Sari ini mengandung garam alkaloid, alkaloid basa kuartener dan amina teroksidasi,

antosian, glikosida, saponin, tanin, dan karbohidrat. Hasil ekstraksi 10 gram serbuk

daun Abrus precatorius dengan 150 mL etanol-air diperoleh ekstrak encer berwarna

coklat kehitaman.

1. Uji Garam Alkaloid

Dalam uji garam alkaloid, sebanyak 10 mL sari etanol-air diuapkan dan sisa

ditambah HCl 10 % kemudian dipanaskan sambil diaduk. Sari etanol-air

28

kemudian dibagi menjadi dua bagian. Satu bagian untuk uji alkaloid dan satu

bagian untuk uji alkaloid kuartener atau amina teroksidasi.

i. Alkaloid

Dalam uji alkaloid, sari etanol-air ditambah dengan ammonia encer hingga

alkalis (pH 8-9). Pembasaan lemah (ammonia) akan melepaskan alkaloid basa

dari garamnya. Alkaloid basa kemudian disari dengan kloroform karena

alkaloid basa larut dalam pelarut organik. Setelah disari dengan kloroform,

cairan diuapkan hingga kering dan sisa ditambah HCl 2 %. Cairan kemudian

dibagi menjadi tiga bagian. Satu bagian untuk pembanding, satu bagian untuk

direaksikan dengan pereaksi Mayer LP, dan satu bagian untuk direaksikan

dengan pereaksi Dragendorff LP.

Pada penambahan pereaksi Mayer LP tidak terlihat endapan tetapi dengan

penambahan pereaksi Dragendorff LP terlihat endapan berwarna merah

sehingga diperkirakan sampel mengandung alkaloid. Namun karena penyarian

dengan etanol-air bisa menyari glikosida seperti flavonoid, yang menurut

literatur merupakan salah satu kandungan daun Abrus precatorius, tidak

menutup kemungkinan bahwa endapan yang terbentuk bukan berasal dari

alkaloid.

ii. Alkaloid kuartener atau amina teroksidasi

Dalam uji alkaloid kuartener atau amina teroksidasi, sari etanol-air

ditambah dengan NaCl padat untuk kemudian diaduk. Perlakuan ekstrak

dengan NaCl sebelum penambahan pereaksi dilakukan untuk menghilangkan

protein. Adanya protein yang mengendap pada penambahan pereaksi yang

mengandung logam berat (pereaksi Mayer dan pereaksi Dragendorff) dapat

memberikan reaksi positif palsu pada beberapa senyawa (Santos et al., 1998).

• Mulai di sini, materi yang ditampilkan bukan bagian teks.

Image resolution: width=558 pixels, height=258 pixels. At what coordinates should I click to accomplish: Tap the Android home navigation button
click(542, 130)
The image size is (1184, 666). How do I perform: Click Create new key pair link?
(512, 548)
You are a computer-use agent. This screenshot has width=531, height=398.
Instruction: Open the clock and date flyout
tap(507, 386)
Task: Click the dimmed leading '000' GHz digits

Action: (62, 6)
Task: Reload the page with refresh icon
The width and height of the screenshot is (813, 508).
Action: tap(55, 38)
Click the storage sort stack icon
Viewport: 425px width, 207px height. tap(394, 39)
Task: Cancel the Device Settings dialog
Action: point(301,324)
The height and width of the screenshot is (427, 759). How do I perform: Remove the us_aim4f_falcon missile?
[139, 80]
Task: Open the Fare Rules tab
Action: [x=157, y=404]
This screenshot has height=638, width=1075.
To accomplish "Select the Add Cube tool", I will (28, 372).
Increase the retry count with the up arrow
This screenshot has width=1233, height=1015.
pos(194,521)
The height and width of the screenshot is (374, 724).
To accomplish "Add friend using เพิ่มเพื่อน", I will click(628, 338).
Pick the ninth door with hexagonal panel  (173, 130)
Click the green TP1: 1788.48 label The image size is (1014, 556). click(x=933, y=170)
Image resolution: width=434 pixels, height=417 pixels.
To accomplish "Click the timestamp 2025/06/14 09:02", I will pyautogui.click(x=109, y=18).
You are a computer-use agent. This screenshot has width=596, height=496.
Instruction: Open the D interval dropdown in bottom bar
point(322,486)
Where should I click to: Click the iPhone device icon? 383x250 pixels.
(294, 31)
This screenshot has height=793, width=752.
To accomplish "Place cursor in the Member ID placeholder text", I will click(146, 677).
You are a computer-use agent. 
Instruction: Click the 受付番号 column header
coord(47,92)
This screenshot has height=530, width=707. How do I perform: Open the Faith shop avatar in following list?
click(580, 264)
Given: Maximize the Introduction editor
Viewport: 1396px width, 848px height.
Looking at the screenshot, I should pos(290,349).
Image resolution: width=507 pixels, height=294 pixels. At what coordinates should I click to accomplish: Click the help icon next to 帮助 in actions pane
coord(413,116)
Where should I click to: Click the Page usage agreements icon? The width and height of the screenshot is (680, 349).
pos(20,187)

Sari etanol-air yang telah ditambah dengan NaCl padat kemudian disaring dan

dicuci dengan HCl 10 % LP. Setelah dicuci dengan HCl 10 % LP, cairan

ditambah dengan pereaksi Mayer atau pereaksi Dragendorff. Dengan

penambahan pereaksi Mayer atau pereaksi Dragendorff tidak terjadi endapan

sehingga diperkirakan sampel tidak mengandung alkaloid kuartener atau

amina teroksidasi.

2. Uji Antosian

Dalam uji antosian, sampel dikatakan positif bila memberikan warna merah

dalam suasana asam, warna ungu dalam suasana netral, dan warna biru atau hijau

dalam suasana alkalis.

29

Dari ketiga suasana tersebut, sari etanol-air tidak memberikan perubahan

warna sehingga diperkirakan sampel tidak mengandung antosian.

3. Uji Glikosida

Dalam uji glikosida, sebanyak 20 mL sari etanol-air ditambah dengan 15 mL

HCl 10 % LP kemudian direfluks selama 30 menit untuk menghidrolisis jaringan

tumbuhan. Setelah direfluks selama 30 menit, sari etanol-air didinginkan dan

fenol yang terbebaskan disari tiga kali masing-masing dengan 8 mL eter dalam

corong pisah. Sari eter kemudian dikumpulkan dan ditambah natrium sulfat

anhidrat sehingga terbentuk dua fase. Tujuan penambahan natrium sulfat anhidrat

adalah untuk pengikatan fasa air yang terikutsertakan pada pemisahan fasa eter

dan fasa air-asam dengan menggunakan corong pisah (pengeringan). Adanya

glikosida yang terhidrolisis dengan pemanasan dalam asam, akan membebaskan

aglikon yang larut dalam fase eter dan glikon (gula) yang larut dalam fase air-

asam. Fase eter digunakan untuk uji senyawa fenolik dengan metode yang sama

seperti pada sari eter, dan fase air-asam digunakan untuk uji karbohidrat.

i. Uji senyawa fenolik

Dengan penambahan larutan FeCl3, terbentuk warna hitam sehingga

diperkirakan sampel mengandung aglikon senyawa fenolik.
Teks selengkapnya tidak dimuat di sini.